# Carter Only vs TruBall HT release aids?



## Crunch (Nov 28, 2002)

If anyone has any experience with either of these releases, or preferably both, opinions and/or feedback would be appreciated.

Thanks,
crunch


----------



## Crashman (Jan 20, 2005)

I had the Carter Evo + and it was a great release, but my buddy has a two finger HT and he let me try it a few weeks ago, this is the release I will be going to in the very near future.


----------



## x-hunta (Mar 10, 2010)

I currently have an Only and have tried shooting it for the past few weeks. It works flawlessly and the design of the mechanism is quite good. I find the release on it is quite crisp and the speed is highly adjustable thanks to the different crescents. The only drawback is that it cannot be shot with a click, which is the reason why mine will most likely be out the door very soon. I just can't seem to get used to shooting without a click.


----------



## Rootbeer LX (Jan 2, 2010)

As a staff shooter for T.R.U Ball I have tried many of the releases and am really enjoying the HT in the 2 finger model. Absolutely flawless mechanism combined with micro adjustability so you can set it for exact style of shooting.


----------



## Crunch (Nov 28, 2002)

Both sound nice. I'm on the fence about click or no click.
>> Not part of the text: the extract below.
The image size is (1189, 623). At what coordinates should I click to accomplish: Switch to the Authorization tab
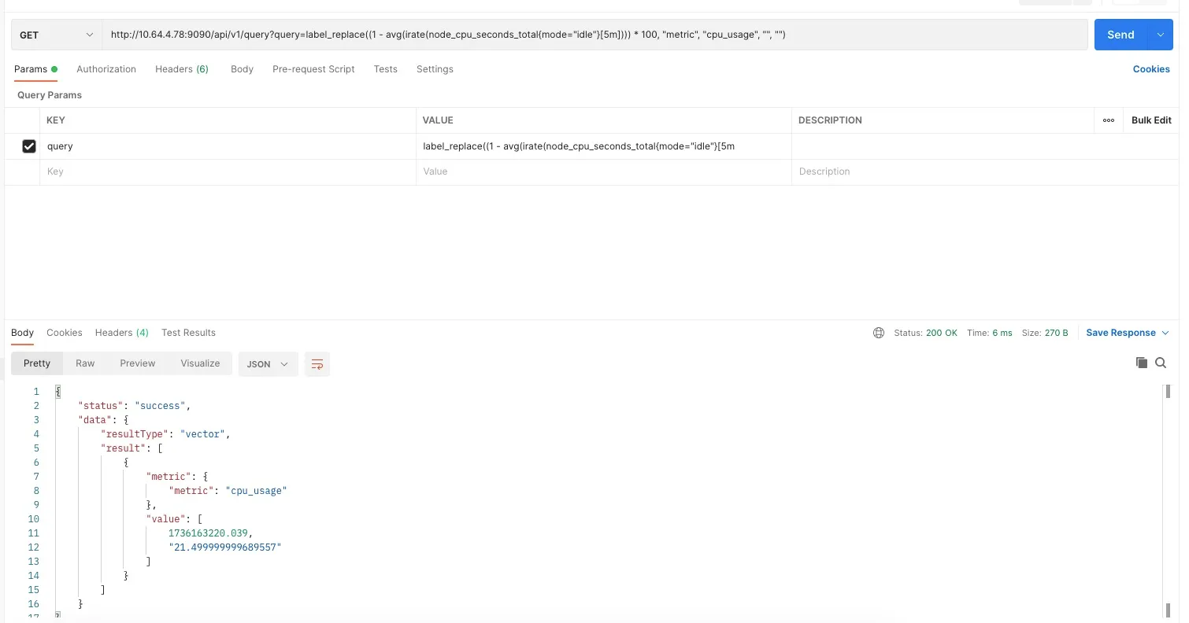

I'm hoping to find someone local to give them a try.


----------



## Rootbeer LX (Jan 2, 2010)

The nice part about having a click,for me personally,is that it tells me when I am in my shoot ready postion. I have mine set up to where when I move my drawing arm and elbow into proper position it "clicks",from there I simply begin using back tension.


----------



## peregrine82 (Aug 25, 2007)

Being a bit of a release junkie I have a few BT's. Current favourite(s) are the Scott blackhole with a clicker and the Carter two moons with clicker. I also have a Stan MoreX without clicker that is very nice. I own the Carter Only as well and although I shot it quite well it has taken a bit of a back seat to the others. Very versatile with all the crescents and being able to flip them around. Countless adjustments available. The Tru ball HT is very nice as well and I may get another of these. Priced very well compared to the others.


----------



## Crunch (Nov 28, 2002)

I can certainly see how trying/ buying releases can be a slippery slope.The quest for the ultimate release is probably not too far removed from the hunt for the ultimate bow. lol.


----------